Radio, once the king of the hill, has been steadily pushed downhill by television, and then shoved the rest of the way by the Internet, where every man may have his own broadcast and most of them ought not. Folks who still want to hear the news now prefer it dressed up as a podcast, which is radio that has learned to knock politely before entering.

The peculiar part is that CBS News Radio still supplies some 700 stations, which suggests it was not entirely dead, only unfashionable, which is a far more serious condition in our time. There is nothing so mortal as a thing that has gone out of style.

At the helm of this decision is CBS News editor-in-chief Bari Weiss, who has made something of a reputation for stirring the pot and then asking why it boils. She has invoked Walter Cronkite as a symbol of “old thinking,” which is a bold maneuver, akin to improving a church by suggesting the pews have been sitting too long.

She has also promised stories that “surprise and provoke,” including the newsroom itself, which is a dangerous ambition. A newsroom provoked is liable to start producing news about itself, and no good ever comes of that.

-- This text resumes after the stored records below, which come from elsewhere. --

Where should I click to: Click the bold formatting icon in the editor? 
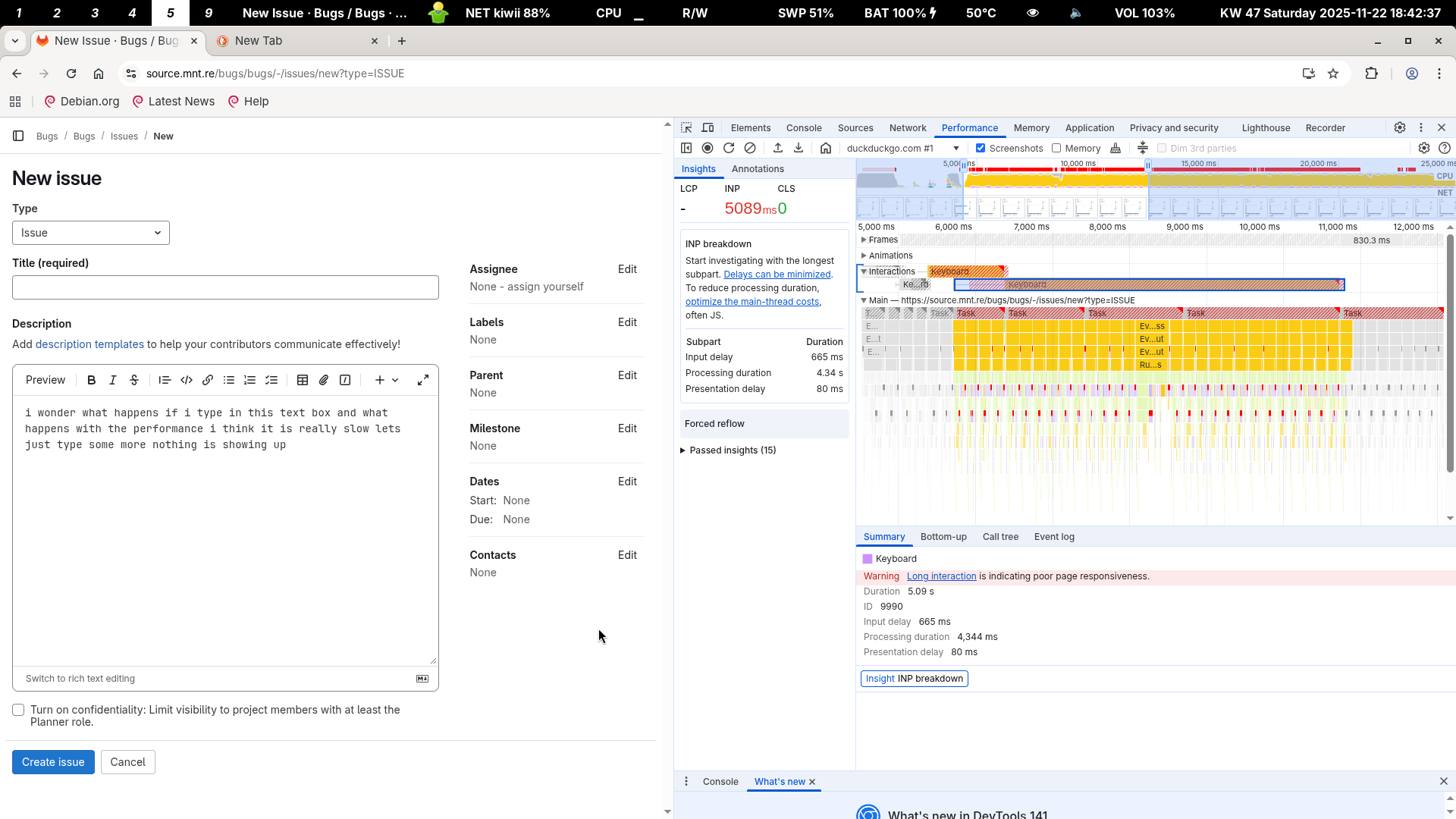[x=92, y=380]
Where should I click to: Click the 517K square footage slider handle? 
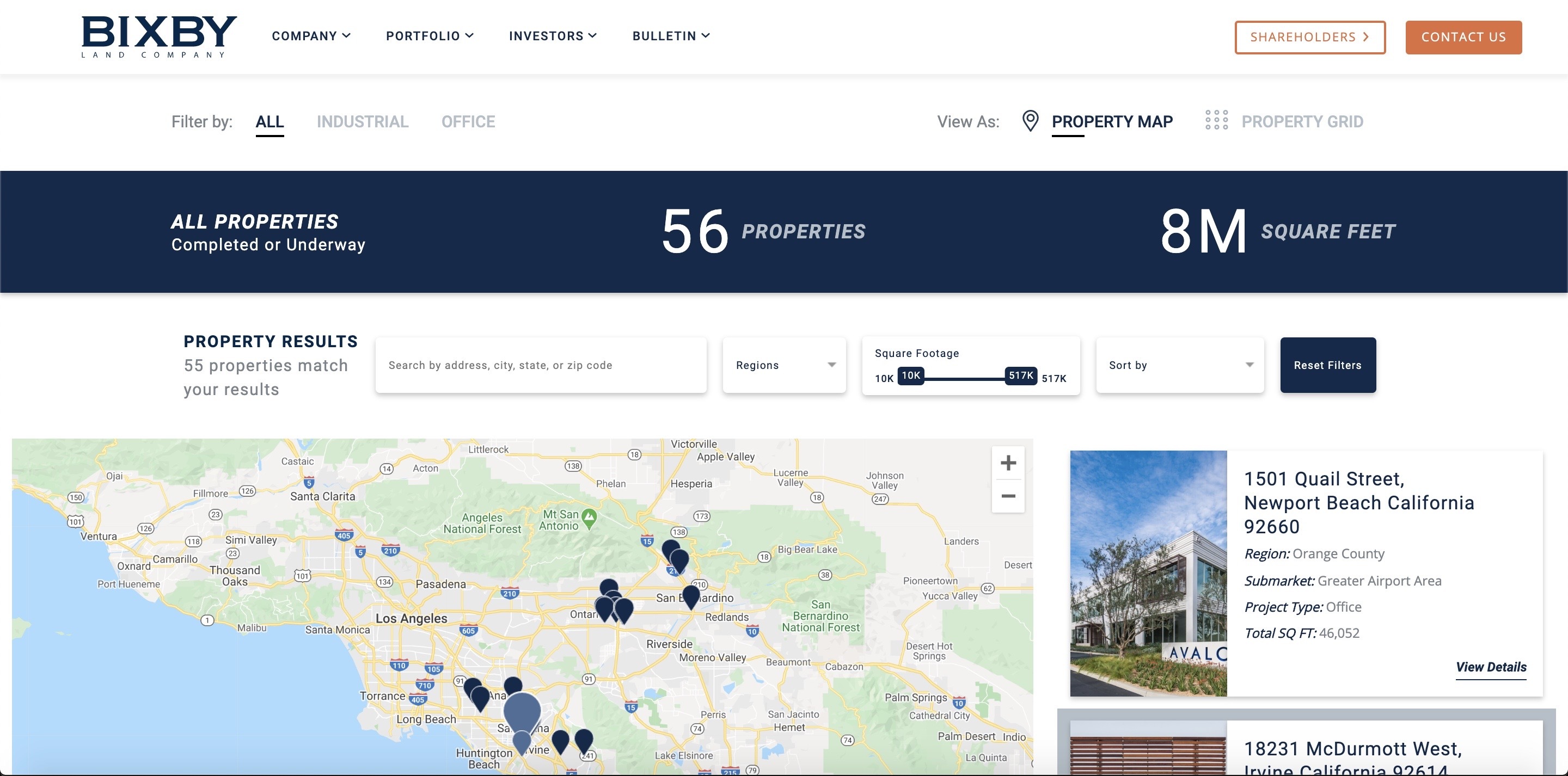(x=1021, y=375)
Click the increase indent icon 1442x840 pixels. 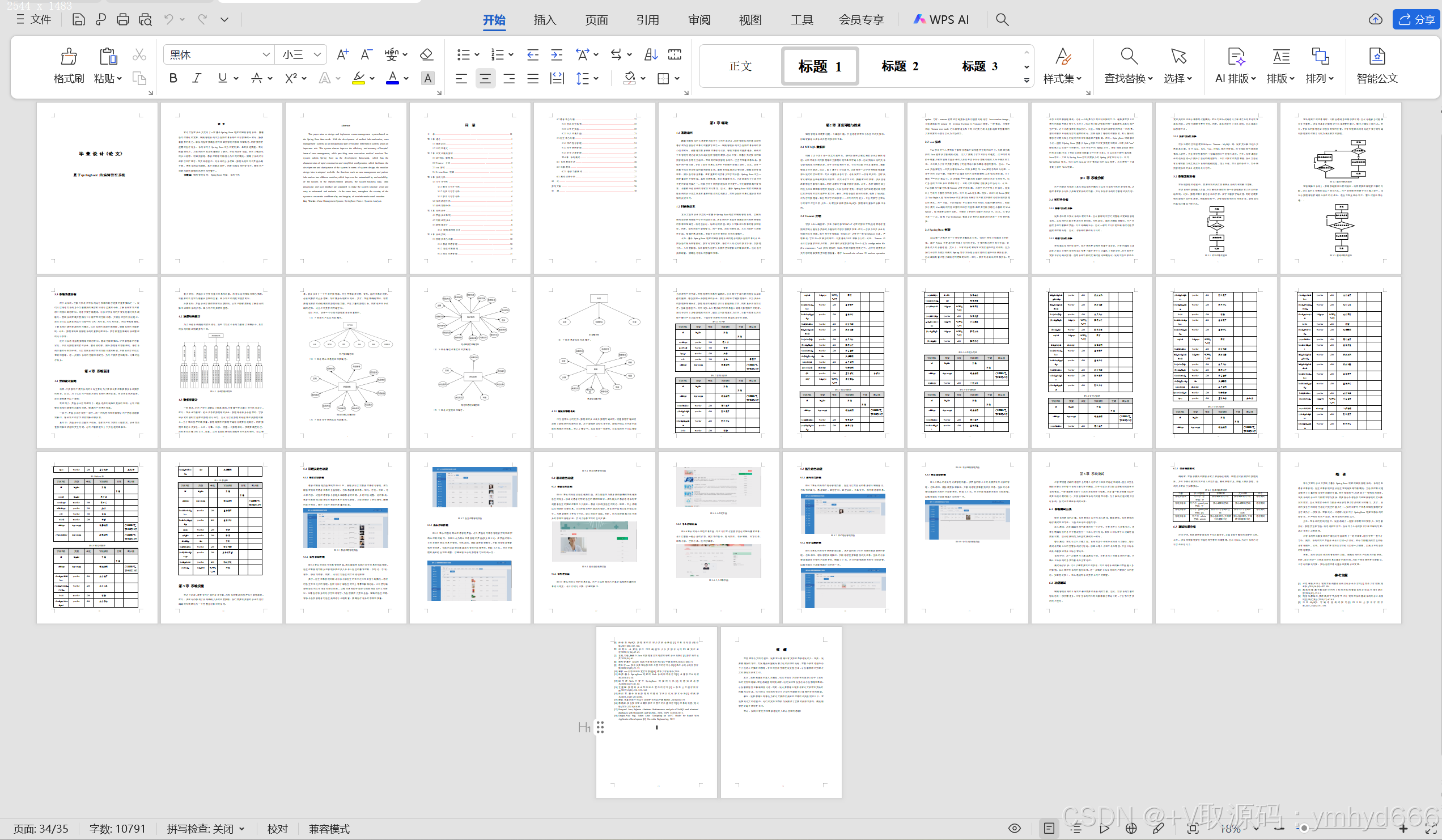coord(556,54)
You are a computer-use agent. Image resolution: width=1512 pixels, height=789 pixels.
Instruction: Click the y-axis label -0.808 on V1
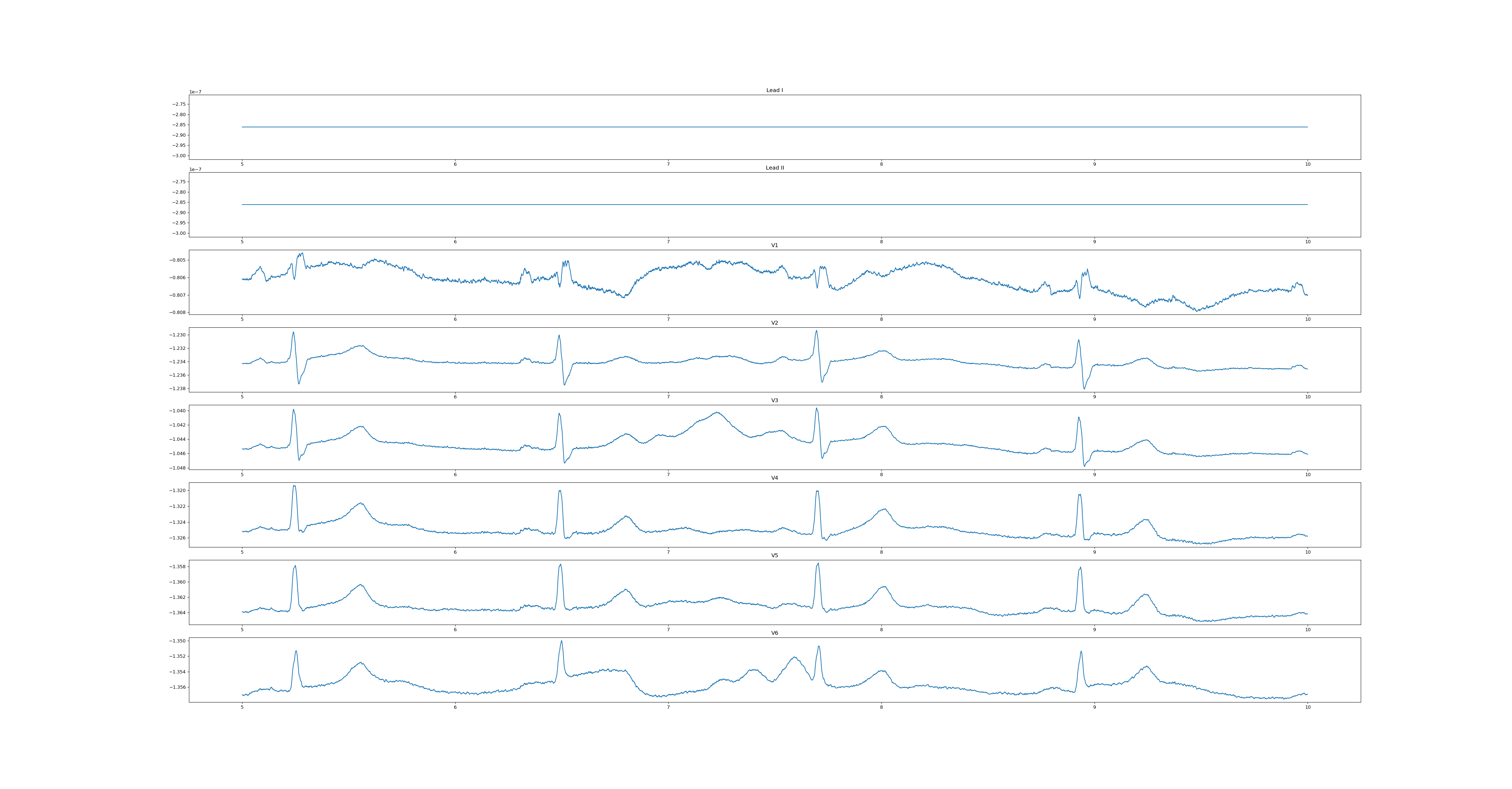coord(178,312)
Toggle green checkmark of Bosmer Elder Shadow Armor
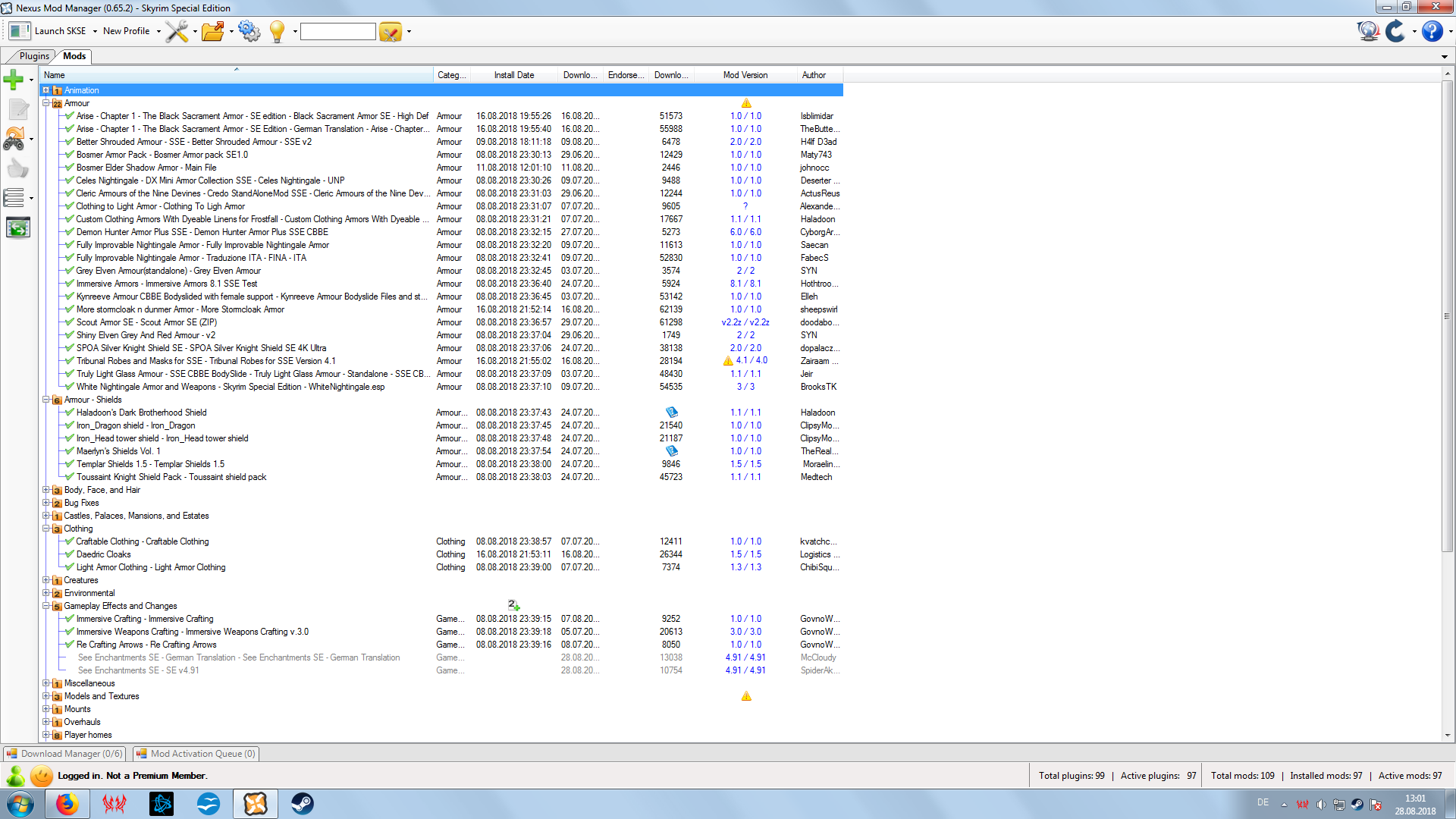 pos(69,168)
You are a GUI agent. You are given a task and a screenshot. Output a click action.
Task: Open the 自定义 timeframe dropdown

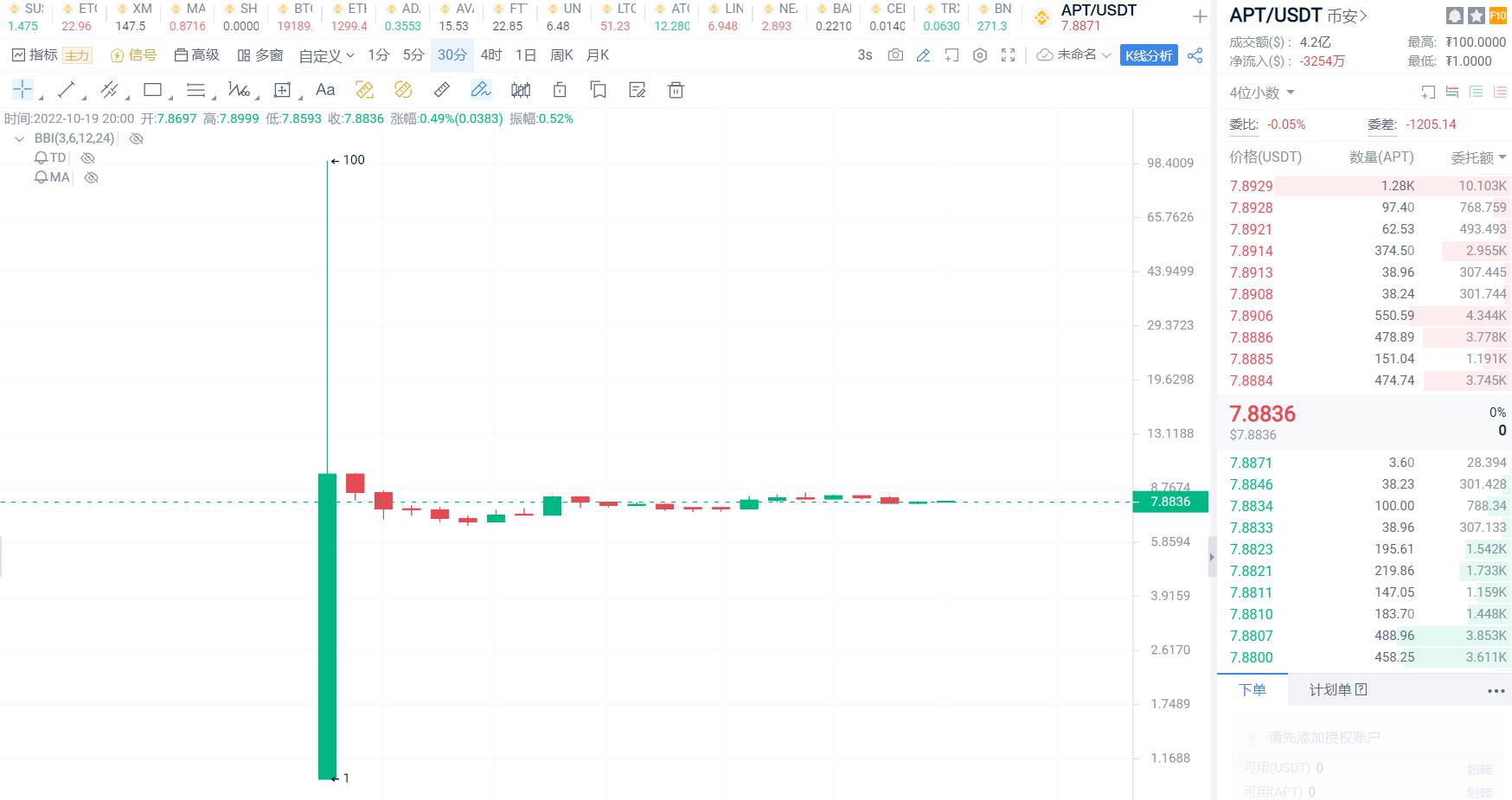(x=324, y=54)
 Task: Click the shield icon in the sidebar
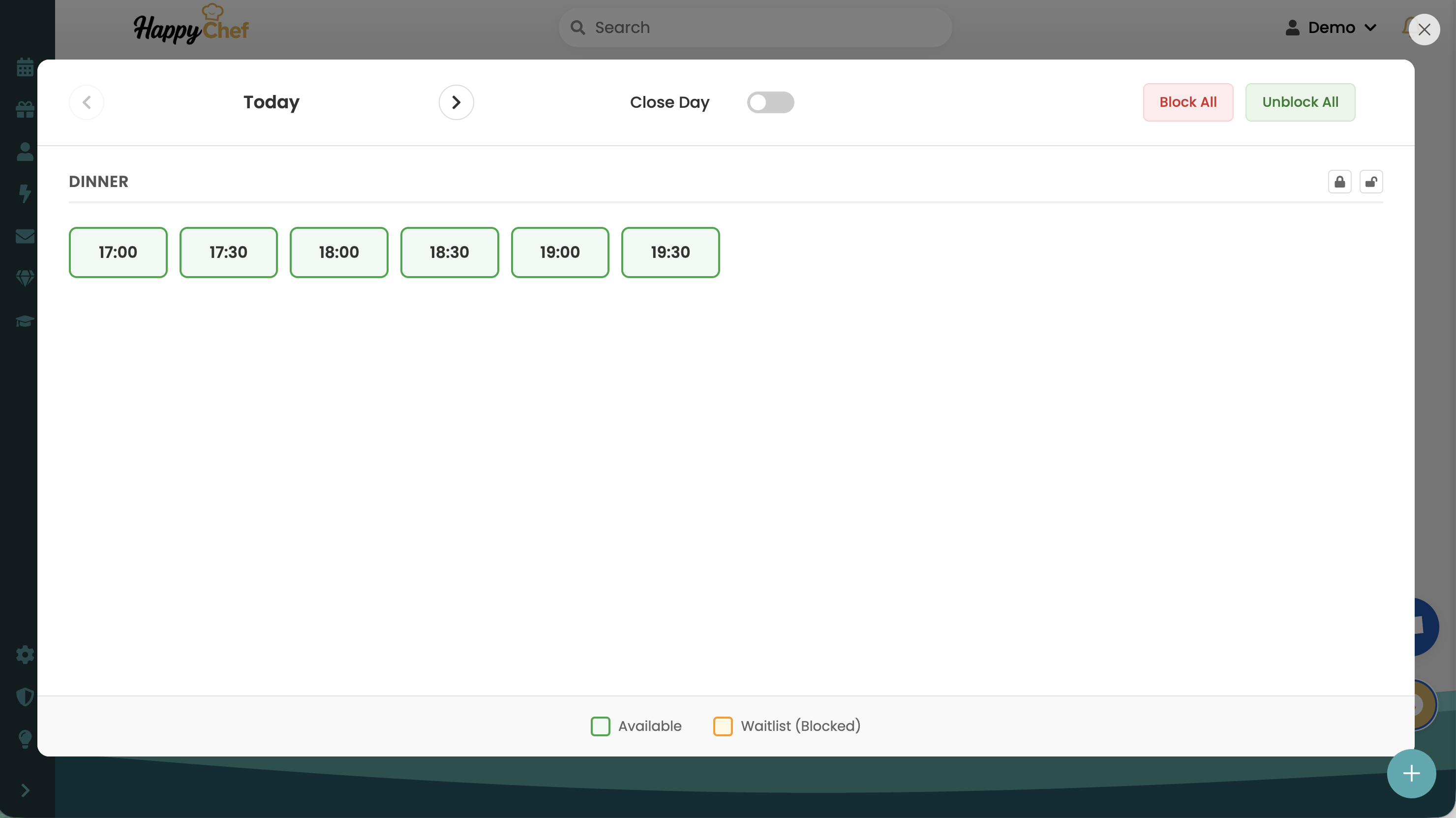tap(25, 696)
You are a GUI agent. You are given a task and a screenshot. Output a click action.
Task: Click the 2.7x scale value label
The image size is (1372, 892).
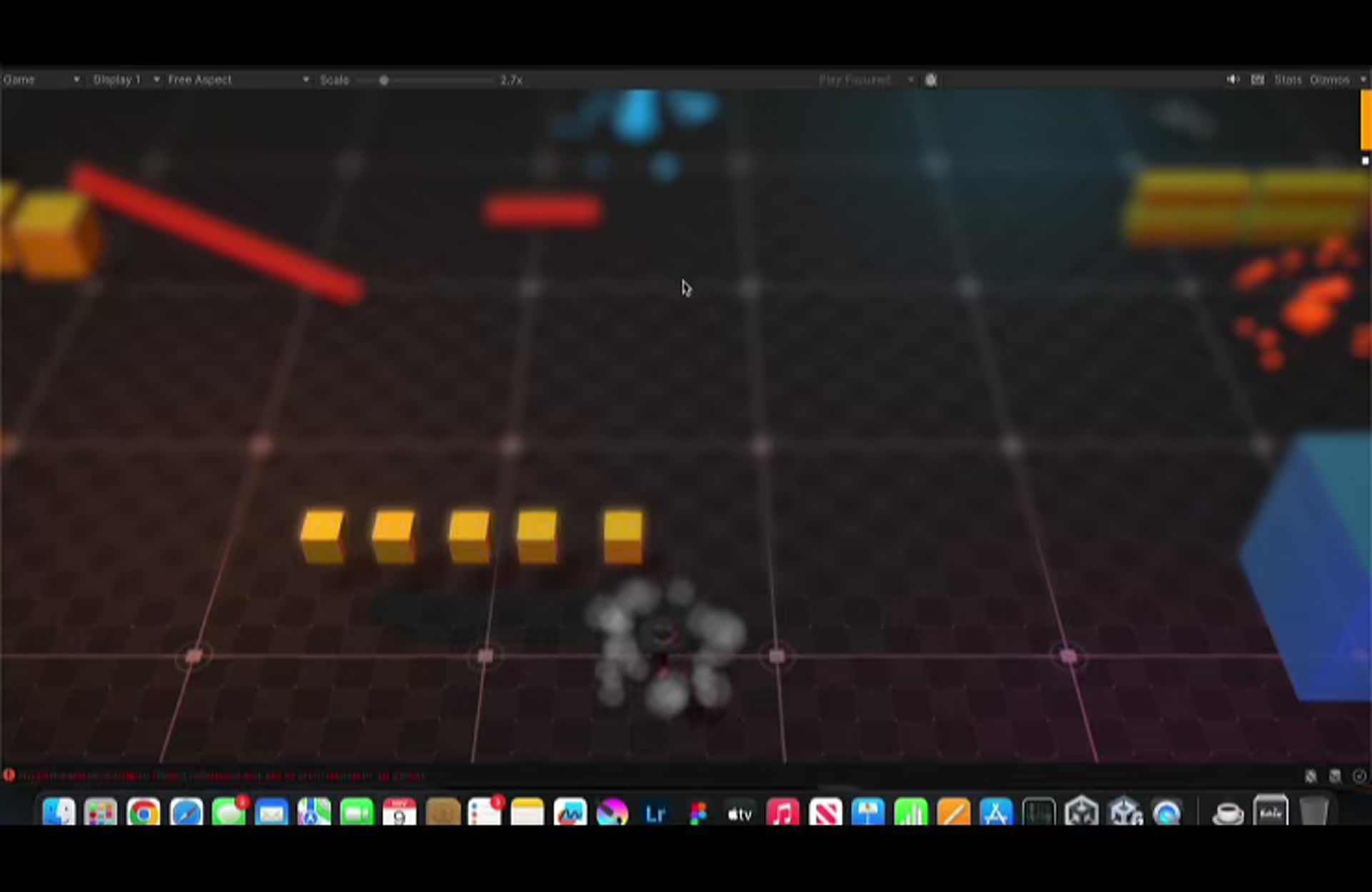pos(510,79)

Meanwhile, the front page of CBS News did not immediately carry word of its own radio service’s demise, which is either an oversight or a perfect summary of the situation.

And so another old institution tips its hat and exits, not with a bang but with a memo. It leaves behind a century of voices, a habit of listening, and the faint suspicion that progress has improved everything except our attention spans.

If there is a lesson, it is this: the news has not disappeared, only the patience required to receive it.